- [Source data]:
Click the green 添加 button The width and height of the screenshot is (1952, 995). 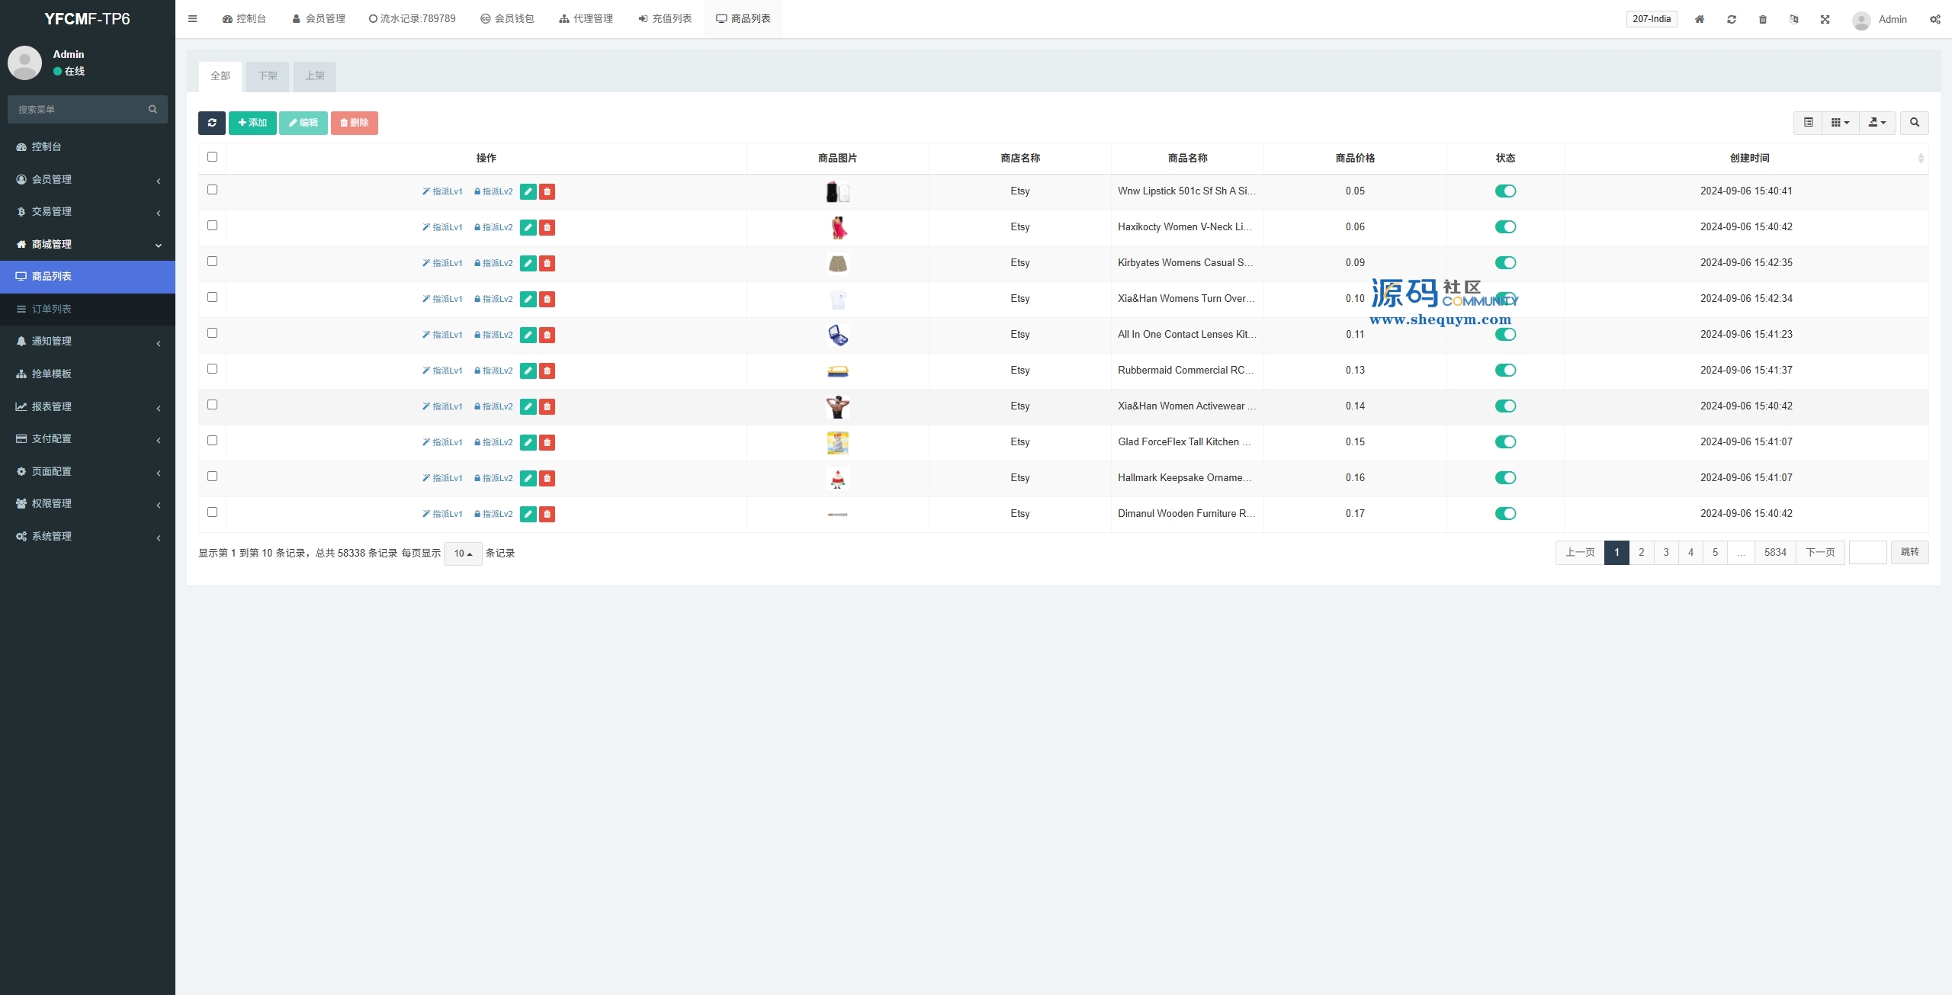coord(252,123)
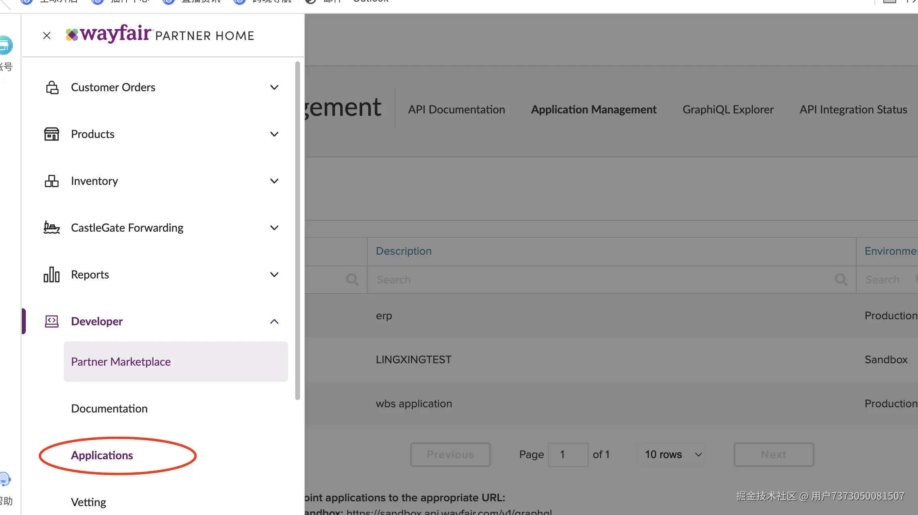The image size is (918, 515).
Task: Click the Reports bar chart icon
Action: tap(52, 274)
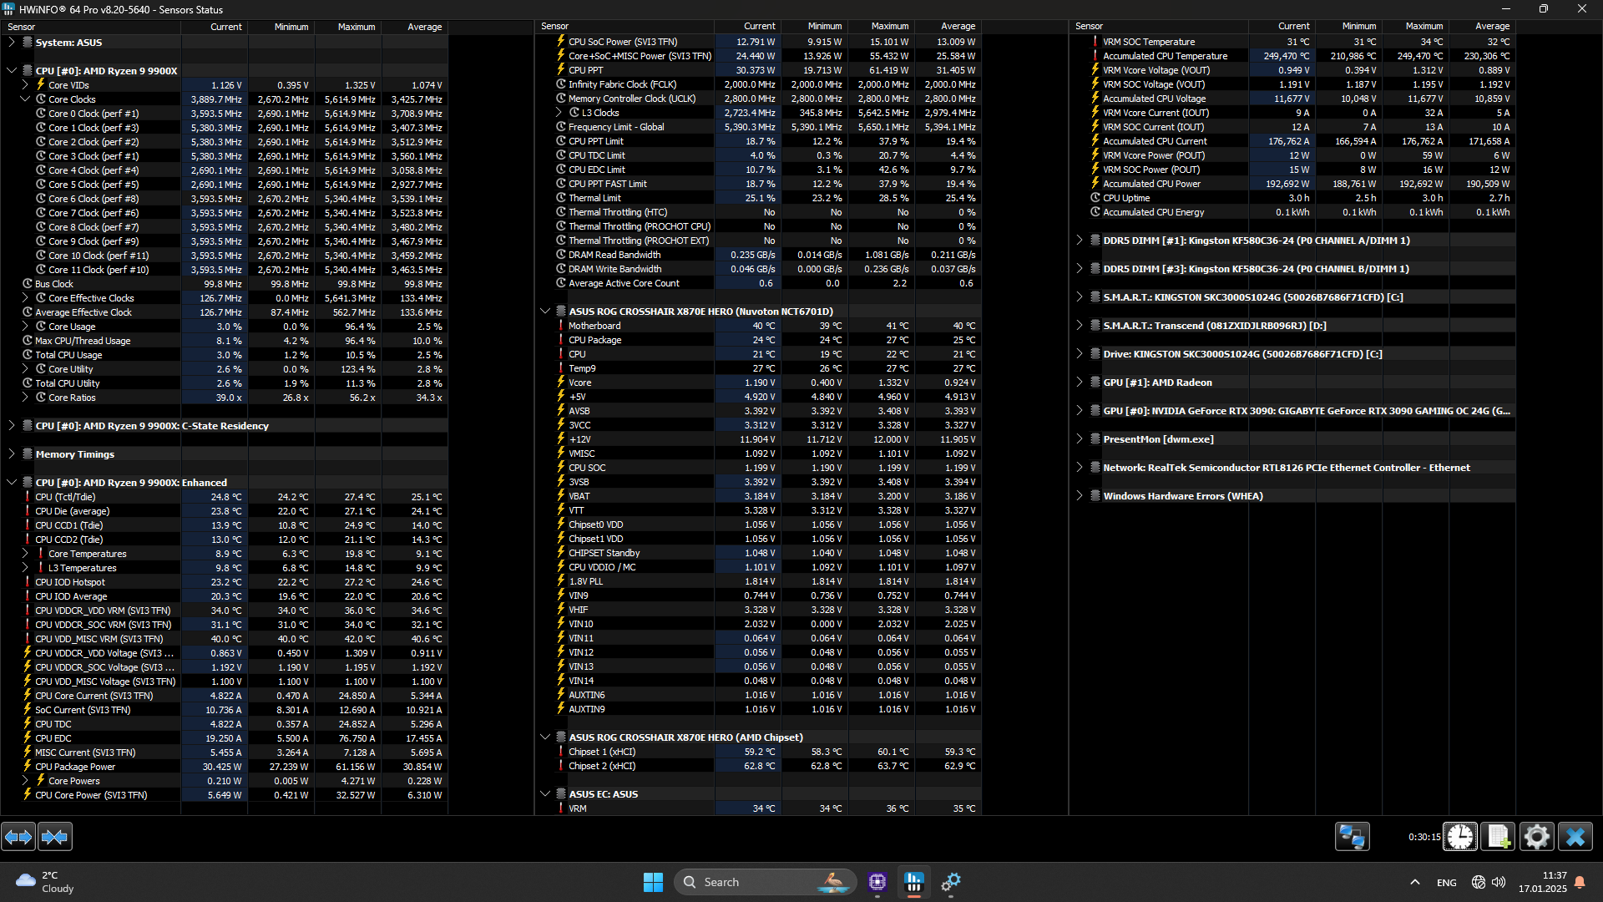Click the shrink columns arrows button

[x=55, y=837]
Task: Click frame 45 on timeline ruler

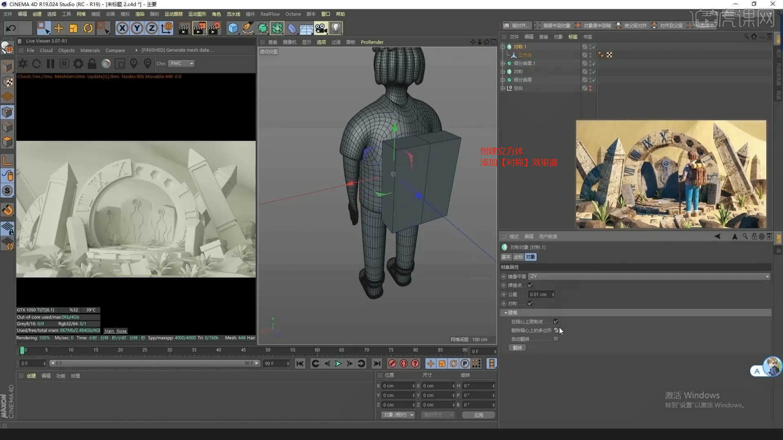Action: pos(243,350)
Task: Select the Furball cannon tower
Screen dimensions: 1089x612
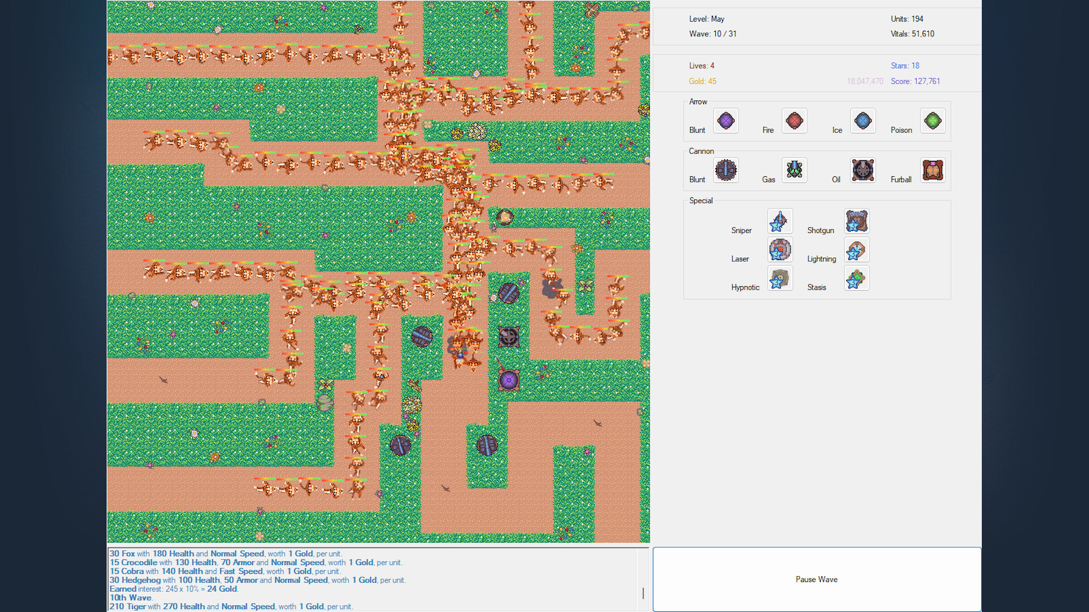Action: tap(932, 170)
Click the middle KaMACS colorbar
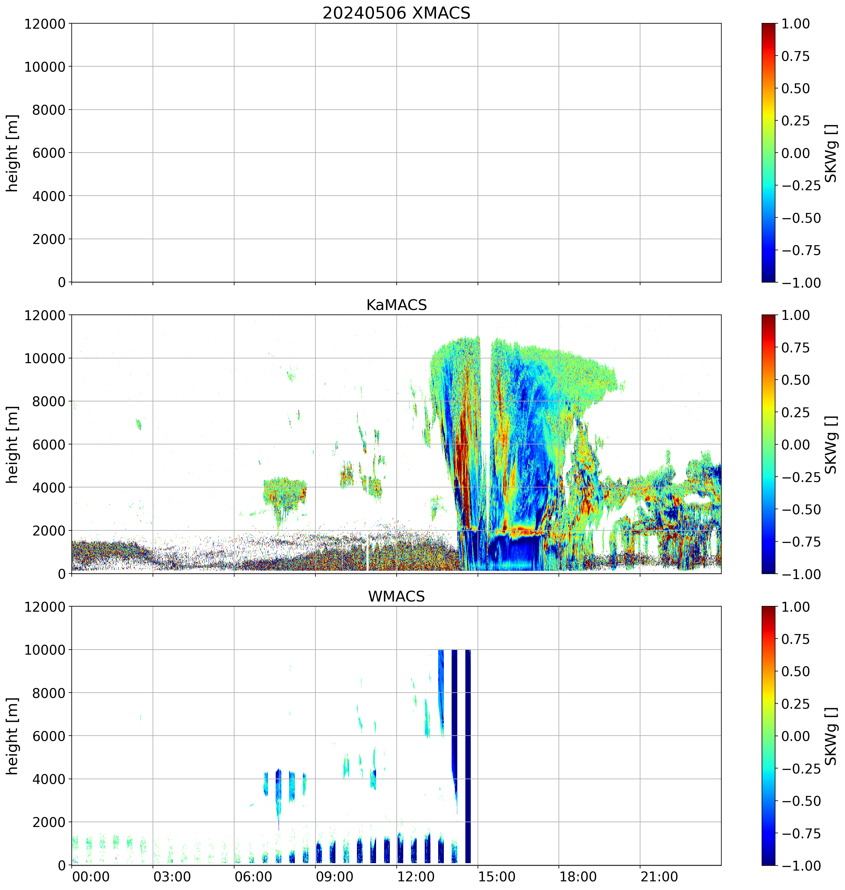Screen dimensions: 845x890 (x=768, y=444)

- [Exercise objective]:
Beginning with the line that holds "Task: Select the Furball cannon tower", return each line through the end of the records above exactly. Do not include pictures.

- [Result for this task]:
Task: Select the Furball cannon tower
Screen dimensions: 1089x612
Action: tap(932, 170)
Click the middle KaMACS colorbar
Screen dimensions: 845x890 (x=768, y=444)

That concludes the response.